Мардоний кивнул, не решаясь думать об этом будущем – когда он останется сам по себе, без своего друга, без могучего комеса, с беременной сестрой… И отчего Леонард Флатанелос так спешит избавиться от него? Может, затем, чтобы спутать планы противника – чтобы Валент подольше не узнал, где его дети?..
– А как же твой муж? А госпожа…. А Феофано? – спросил юноша.
Феодора улыбнулась.
– Они мне и поручили за всех разобрать… Леонард слишком занят сейчас, а царица отдыхает.
Феофано была сейчас с Марком. Мардоний, конечно, сразу понял; теперь уже о положении Феофано знали все.
Микитка подошел, готовясь помочь; Феодора не отказалась от помощи второго юноши-книжника. Микитка на удивление быстро научился разбираться в книгах и в истории не хуже образованного грека: может быть, торопился учиться… больше, больше, как сама Феодора.
Такие простые люди – простые русы, как Желань и Микитка, - всегда стремятся учиться сегодня, потому что завтра им могут не дать!
Феодора и Мардоний несколько раз сходили в гостиную, где все еще лежали неразобранные свитки и тома; спорили, но без злости, а с удовольствием ученых людей.

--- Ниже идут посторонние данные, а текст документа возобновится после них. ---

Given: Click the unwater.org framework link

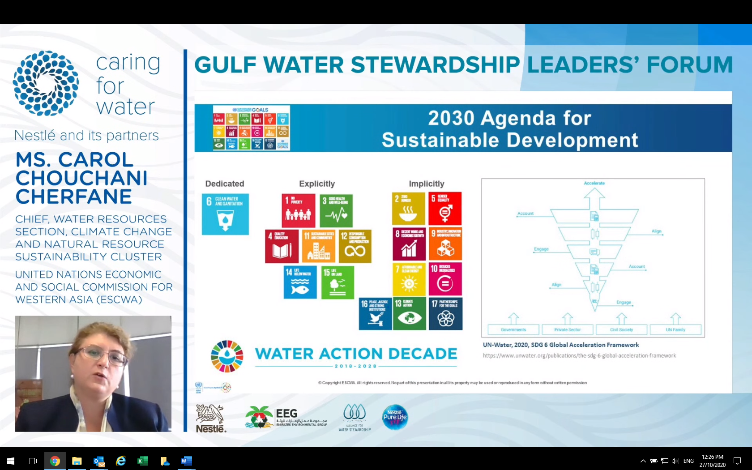Looking at the screenshot, I should pos(579,356).
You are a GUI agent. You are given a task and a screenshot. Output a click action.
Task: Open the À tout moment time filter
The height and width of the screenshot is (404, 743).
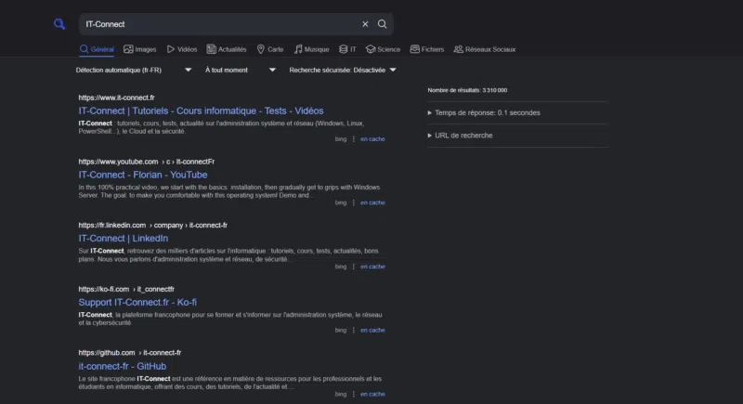pyautogui.click(x=237, y=70)
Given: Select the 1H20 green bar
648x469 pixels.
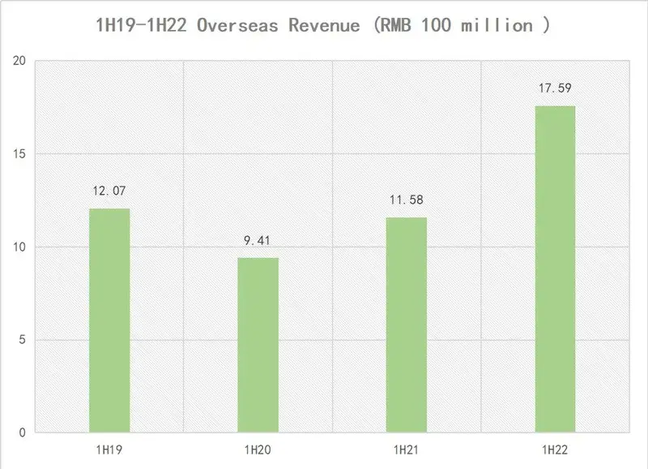Looking at the screenshot, I should coord(258,345).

Закончили разбирать спустя час, а может, и больше – никто не считал времени.
– Этого мало, конечно, - произнесла Феодора. – И позже пригласим Леонарда и Феофано, чтобы они свое слово сказали… А вы сейчас спускайтесь на ужин.
Она посмотрела на Мардония, потом на Микитку.
Русский евнух хотел было отказаться, напомнив, что он не ровня ей и Мардонию; что всяк должен знать свое место. Но потом подумал, что такая гордость может оскорбить Феодору и его друга.